TASK DETAILS -> Below you will find a set of lines. Repeat them all exactly.

STUDY MATERIAL ->

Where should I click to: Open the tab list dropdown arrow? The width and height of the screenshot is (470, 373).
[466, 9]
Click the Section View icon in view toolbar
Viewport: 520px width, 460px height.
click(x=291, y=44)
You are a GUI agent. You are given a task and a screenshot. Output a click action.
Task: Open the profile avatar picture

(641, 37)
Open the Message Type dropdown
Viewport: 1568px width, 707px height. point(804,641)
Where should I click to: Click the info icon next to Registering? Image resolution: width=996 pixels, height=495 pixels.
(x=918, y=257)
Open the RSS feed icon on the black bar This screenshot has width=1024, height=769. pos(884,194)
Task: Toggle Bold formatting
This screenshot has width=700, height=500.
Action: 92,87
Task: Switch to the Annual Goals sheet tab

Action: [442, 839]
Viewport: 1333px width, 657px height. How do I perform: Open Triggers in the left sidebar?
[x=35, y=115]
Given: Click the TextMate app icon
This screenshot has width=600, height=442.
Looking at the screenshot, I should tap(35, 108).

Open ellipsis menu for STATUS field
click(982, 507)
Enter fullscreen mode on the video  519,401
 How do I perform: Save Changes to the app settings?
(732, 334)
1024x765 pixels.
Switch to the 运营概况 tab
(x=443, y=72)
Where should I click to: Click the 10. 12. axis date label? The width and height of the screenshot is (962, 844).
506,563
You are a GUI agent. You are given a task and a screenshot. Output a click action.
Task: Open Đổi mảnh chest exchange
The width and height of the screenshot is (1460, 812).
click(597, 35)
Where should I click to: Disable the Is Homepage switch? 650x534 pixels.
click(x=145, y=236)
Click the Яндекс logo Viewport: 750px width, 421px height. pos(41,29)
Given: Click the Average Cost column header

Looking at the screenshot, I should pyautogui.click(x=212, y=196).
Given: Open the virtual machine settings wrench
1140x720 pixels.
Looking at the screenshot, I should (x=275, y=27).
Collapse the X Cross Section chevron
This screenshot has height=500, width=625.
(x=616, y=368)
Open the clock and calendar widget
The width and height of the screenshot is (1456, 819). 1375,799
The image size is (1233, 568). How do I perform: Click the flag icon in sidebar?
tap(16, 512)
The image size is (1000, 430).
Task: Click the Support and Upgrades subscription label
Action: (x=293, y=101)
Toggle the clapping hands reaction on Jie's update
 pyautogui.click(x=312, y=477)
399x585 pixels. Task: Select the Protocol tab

RESPONSE FOR THIS EXERCISE ->
Where should I click to: Open the tab list dropdown arrow? The width and height of the screenshot is (470, 373).
[466, 9]
Click the Section View icon in view toolbar
Viewport: 520px width, 460px height.
click(x=291, y=44)
You are a GUI agent. You are given a task and a screenshot. Output a click action.
Task: Open the profile avatar picture

(641, 37)
Open the Message Type dropdown
Viewport: 1568px width, 707px height. point(804,641)
Where should I click to: Click the info icon next to Registering? Image resolution: width=996 pixels, height=495 pixels.
(x=918, y=257)
Open the RSS feed icon on the black bar This screenshot has width=1024, height=769. pos(884,194)
Task: Toggle Bold formatting
This screenshot has width=700, height=500.
Action: 92,87
Task: Switch to the Annual Goals sheet tab

Action: [442, 839]
Viewport: 1333px width, 657px height. How do I perform: Open Triggers in the left sidebar?
[x=35, y=115]
Given: Click the TextMate app icon
This screenshot has width=600, height=442.
Looking at the screenshot, I should tap(35, 108).

Open ellipsis menu for STATUS field
click(982, 507)
Enter fullscreen mode on the video  519,401
 How do I perform: Save Changes to the app settings?
(732, 334)
1024x765 pixels.
Switch to the 运营概况 tab
(x=443, y=72)
Where should I click to: Click the 10. 12. axis date label? The width and height of the screenshot is (962, 844).
506,563
You are a GUI agent. You are given a task and a screenshot. Output a click action.
Task: Open Đổi mảnh chest exchange
The width and height of the screenshot is (1460, 812).
click(597, 35)
Where should I click to: Disable the Is Homepage switch? 650x534 pixels.
click(x=145, y=236)
Click the Яндекс logo Viewport: 750px width, 421px height. pos(41,29)
Given: Click the Average Cost column header

Looking at the screenshot, I should pyautogui.click(x=212, y=196).
Given: Open the virtual machine settings wrench
1140x720 pixels.
Looking at the screenshot, I should (x=275, y=27).
Collapse the X Cross Section chevron
This screenshot has height=500, width=625.
(x=616, y=368)
Open the clock and calendar widget
The width and height of the screenshot is (1456, 819). 1375,799
The image size is (1233, 568). How do I perform: Click the flag icon in sidebar?
tap(16, 512)
The image size is (1000, 430).
Task: Click the Support and Upgrades subscription label
Action: (x=293, y=101)
Toggle the clapping hands reaction on Jie's update
 pyautogui.click(x=312, y=477)
399x585 pixels. Task: Select the Protocol tab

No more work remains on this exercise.